In 2001, he left the British Army to become ecumenical secretary to the Archbishop of Canterbury, based at Lambeth Palace. He was also a member of the International Anglican–Roman Catholic Commission for Unity and Mission. He was made an honorary canon of Gibraltar Cathedral in 2002.

In 2005, Gough returned to the British Army. He was chaplain to the Royal Military Academy Sandhurst from 2009 to 2011. In 2017, he was promoted to the rank of chaplain to the forces 1st class (equivalent to colonel), and appointed an assistant chaplain general. He retired from the British Army on 3 May 2019.

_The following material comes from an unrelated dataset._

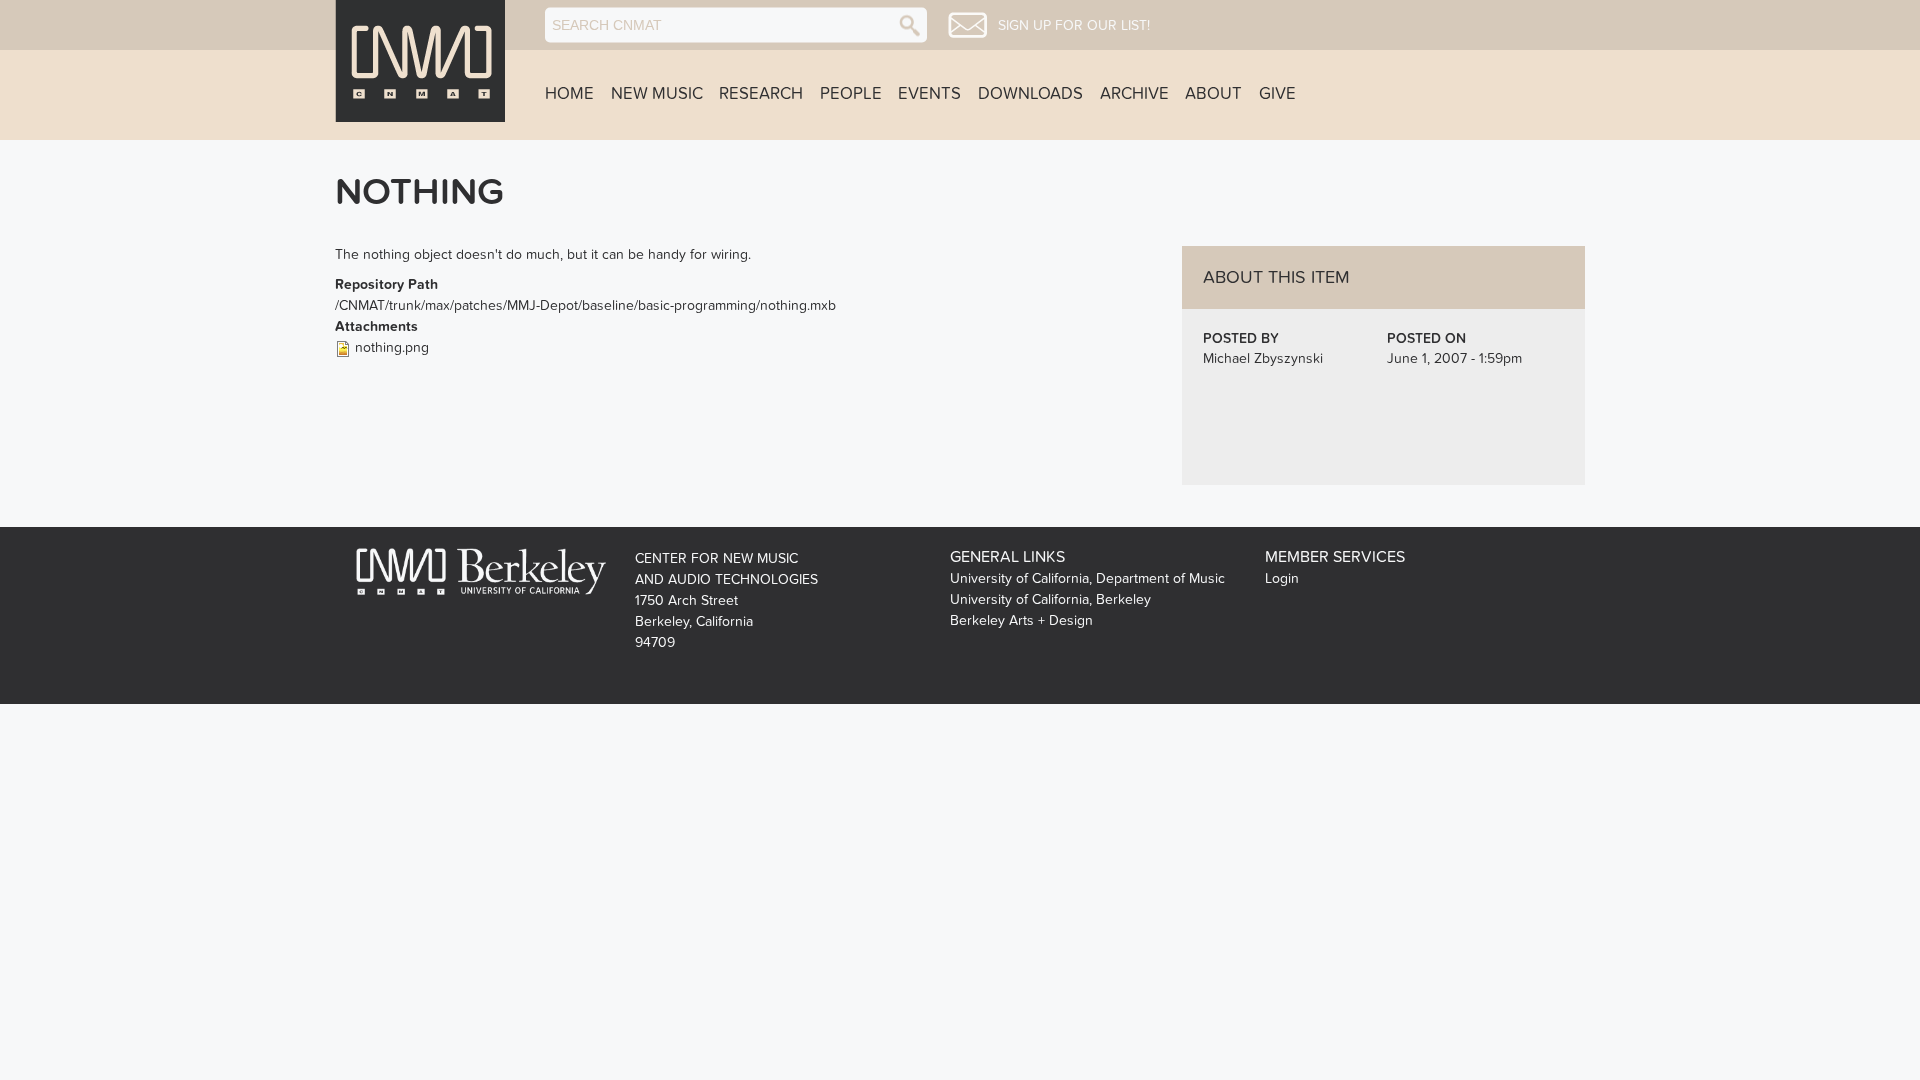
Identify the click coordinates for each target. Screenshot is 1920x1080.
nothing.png (392, 347)
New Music (657, 94)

In December 2018, Gough was announced as the next Archdeacon of Richmond and Craven in the Diocese of Leeds, in succession to Bev Mason. He was installed as archdeacon during a service at Ripon Cathedral on 10 March 2019. He has also been warden of readers for the Diocese of Leeds since 2019. It was announced in September 2024 that Gough was to resign his archdeaconry in early 2025. Following his resignation, he was made archdeacon emeritus. On 3 June 2025, he was appointed interim pastoral and theological advisor to the Archbishop of York and is based at Bishopthorpe Palace.

Gough is a member of the Society of Catholic Priests (SCP), a liberal Anglo-Catholic society of clergy. He is also a member of the Society of the Resurrection, a group associated with the Community of the Resurrection.

==Personal life==
Since 1985, he has been married to Flora Winfield.